Document passage

# Sig Sauer 1911 C3 Magwell w/ Night Sights



## Brydawg (Mar 9, 2010)

I went to buy a new P220 .45 on April fools day, 2011 and came across this little gem. After fondling both guns, I just had to have the 1911 C3. It was the last one they had, and the last one they'd ever get (from the factory).
What a great shooting gun. 220 rounds through it without incident. No FTF or FTE problems. This gun is dead nuts on, right out of the box.


















I looked it up when I got it home and found this link :
Sig Sauer 1911 C3 with Magwell | Sig Sauer Guns and Accessories


----------



## BulletproofTC (Apr 12, 2011)

Excellent choice! I have owned over a dozen Sigs and I love 1911s, which has me baffled as to why I haven't picked one of those up.

Data extract
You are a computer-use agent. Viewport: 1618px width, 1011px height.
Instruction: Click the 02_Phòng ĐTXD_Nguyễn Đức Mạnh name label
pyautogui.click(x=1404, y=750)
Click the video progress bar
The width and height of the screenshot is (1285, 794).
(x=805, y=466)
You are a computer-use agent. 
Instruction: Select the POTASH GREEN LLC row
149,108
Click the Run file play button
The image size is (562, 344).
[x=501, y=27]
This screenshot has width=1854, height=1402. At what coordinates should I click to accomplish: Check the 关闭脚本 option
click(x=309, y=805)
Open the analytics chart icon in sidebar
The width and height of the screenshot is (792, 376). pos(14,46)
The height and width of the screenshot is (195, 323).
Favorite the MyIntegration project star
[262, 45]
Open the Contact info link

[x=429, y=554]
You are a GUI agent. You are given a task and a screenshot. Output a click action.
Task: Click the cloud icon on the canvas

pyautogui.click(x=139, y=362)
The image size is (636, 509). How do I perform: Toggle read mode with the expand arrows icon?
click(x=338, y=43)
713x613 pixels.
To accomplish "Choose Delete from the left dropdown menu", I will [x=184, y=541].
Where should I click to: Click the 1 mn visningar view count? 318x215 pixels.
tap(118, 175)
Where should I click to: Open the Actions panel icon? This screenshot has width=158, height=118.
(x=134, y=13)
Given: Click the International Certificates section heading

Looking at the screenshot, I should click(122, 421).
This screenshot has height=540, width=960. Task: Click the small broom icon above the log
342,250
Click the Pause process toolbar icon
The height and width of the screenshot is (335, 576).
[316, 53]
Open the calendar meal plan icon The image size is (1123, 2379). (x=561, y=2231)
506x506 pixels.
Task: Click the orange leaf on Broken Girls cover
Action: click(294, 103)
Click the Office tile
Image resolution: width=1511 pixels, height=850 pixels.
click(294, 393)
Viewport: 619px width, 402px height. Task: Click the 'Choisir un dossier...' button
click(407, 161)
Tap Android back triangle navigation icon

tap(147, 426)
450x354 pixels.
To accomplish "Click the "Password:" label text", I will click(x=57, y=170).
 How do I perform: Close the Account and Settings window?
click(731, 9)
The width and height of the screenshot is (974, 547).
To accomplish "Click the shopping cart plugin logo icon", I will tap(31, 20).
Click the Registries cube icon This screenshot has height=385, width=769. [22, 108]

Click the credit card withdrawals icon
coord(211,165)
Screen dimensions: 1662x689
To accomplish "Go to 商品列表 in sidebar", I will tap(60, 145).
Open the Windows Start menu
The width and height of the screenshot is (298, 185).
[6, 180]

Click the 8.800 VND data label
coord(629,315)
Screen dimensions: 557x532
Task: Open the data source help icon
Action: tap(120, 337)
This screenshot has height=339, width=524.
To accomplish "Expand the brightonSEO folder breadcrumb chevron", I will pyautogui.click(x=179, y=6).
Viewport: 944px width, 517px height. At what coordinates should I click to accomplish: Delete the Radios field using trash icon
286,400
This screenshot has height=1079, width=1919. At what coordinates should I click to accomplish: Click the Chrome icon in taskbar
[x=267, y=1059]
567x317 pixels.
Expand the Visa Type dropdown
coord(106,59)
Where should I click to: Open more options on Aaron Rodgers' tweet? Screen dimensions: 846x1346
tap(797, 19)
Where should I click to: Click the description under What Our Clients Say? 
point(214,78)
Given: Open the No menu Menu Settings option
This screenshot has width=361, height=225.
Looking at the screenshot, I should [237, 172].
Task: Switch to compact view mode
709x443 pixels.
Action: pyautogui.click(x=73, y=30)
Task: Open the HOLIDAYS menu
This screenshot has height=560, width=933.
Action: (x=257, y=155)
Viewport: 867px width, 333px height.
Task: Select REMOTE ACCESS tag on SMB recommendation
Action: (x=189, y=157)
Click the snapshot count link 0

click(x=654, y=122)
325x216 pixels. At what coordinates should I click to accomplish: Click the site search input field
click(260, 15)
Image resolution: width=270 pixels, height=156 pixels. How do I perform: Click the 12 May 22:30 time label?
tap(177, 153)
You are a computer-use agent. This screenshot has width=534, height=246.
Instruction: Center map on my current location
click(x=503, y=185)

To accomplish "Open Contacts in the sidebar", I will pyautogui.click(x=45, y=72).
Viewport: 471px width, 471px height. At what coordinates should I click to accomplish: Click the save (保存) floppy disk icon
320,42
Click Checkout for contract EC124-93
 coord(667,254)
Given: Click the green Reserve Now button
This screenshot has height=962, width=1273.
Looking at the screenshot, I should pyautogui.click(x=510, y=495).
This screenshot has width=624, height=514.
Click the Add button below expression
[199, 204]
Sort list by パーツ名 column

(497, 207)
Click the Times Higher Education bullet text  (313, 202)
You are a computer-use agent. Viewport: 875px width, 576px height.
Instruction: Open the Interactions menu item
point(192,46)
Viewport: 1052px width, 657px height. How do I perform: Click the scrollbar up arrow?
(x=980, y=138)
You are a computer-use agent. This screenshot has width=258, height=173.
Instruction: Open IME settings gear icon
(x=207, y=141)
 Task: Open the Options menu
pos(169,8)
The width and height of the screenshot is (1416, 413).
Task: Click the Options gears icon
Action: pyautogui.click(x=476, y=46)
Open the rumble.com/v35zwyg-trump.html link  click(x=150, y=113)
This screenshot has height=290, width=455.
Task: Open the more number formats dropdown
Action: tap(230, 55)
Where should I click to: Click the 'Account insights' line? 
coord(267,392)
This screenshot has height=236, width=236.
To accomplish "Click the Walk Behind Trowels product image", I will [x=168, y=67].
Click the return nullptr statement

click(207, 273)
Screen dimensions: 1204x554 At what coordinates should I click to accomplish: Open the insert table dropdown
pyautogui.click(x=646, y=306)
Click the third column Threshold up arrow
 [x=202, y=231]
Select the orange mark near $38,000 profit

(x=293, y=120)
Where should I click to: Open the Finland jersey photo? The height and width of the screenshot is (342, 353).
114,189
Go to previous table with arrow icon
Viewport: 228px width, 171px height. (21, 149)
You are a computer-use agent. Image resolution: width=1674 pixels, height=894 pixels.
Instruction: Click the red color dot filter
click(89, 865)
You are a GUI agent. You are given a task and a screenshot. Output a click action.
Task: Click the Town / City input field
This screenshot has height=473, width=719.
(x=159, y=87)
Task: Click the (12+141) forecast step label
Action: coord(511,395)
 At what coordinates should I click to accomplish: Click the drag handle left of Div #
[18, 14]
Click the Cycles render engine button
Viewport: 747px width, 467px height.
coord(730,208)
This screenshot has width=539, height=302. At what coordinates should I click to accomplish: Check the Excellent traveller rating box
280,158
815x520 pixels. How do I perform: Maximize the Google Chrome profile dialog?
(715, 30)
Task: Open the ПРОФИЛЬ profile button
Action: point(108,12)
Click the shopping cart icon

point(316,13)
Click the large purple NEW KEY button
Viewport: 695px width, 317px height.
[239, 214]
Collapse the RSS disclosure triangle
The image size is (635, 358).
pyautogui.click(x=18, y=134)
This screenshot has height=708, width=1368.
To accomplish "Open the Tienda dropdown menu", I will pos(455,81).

Required actions
1. In the forum thread about the Sig Sauer 1911 C3, answer these:
(a) Which pistol did the first poster originally go to buy?
(b) How many rounds went through the 1911 C3 without incident?
(c) How many Sigs does BulletproofTC say he has owned?
2. Continue the forum thread about the Sig Sauer 1911 C3 from its last sentence.

Per-task answers
1.
(a) A P220 .45
(b) 220 rounds
(c) Over a dozen

2.
----------



## mjeter (Sep 30, 2011)

What type of holster do you suggest? I just bought a sig C3, I really like the mag well on yours, mine doesn't have that feature.


----------



## jakeleinen1 (Jul 20, 2011)

Thats a sweet handgun


----------



## Trev1337 (Apr 21, 2013)

You prefer Sig over other brands for the 1911?


----------



## casurvivor (Jan 23, 2015)

Congrats, although I love the 220s, the C3 is a great gun, I gave up looking for one, none around my area.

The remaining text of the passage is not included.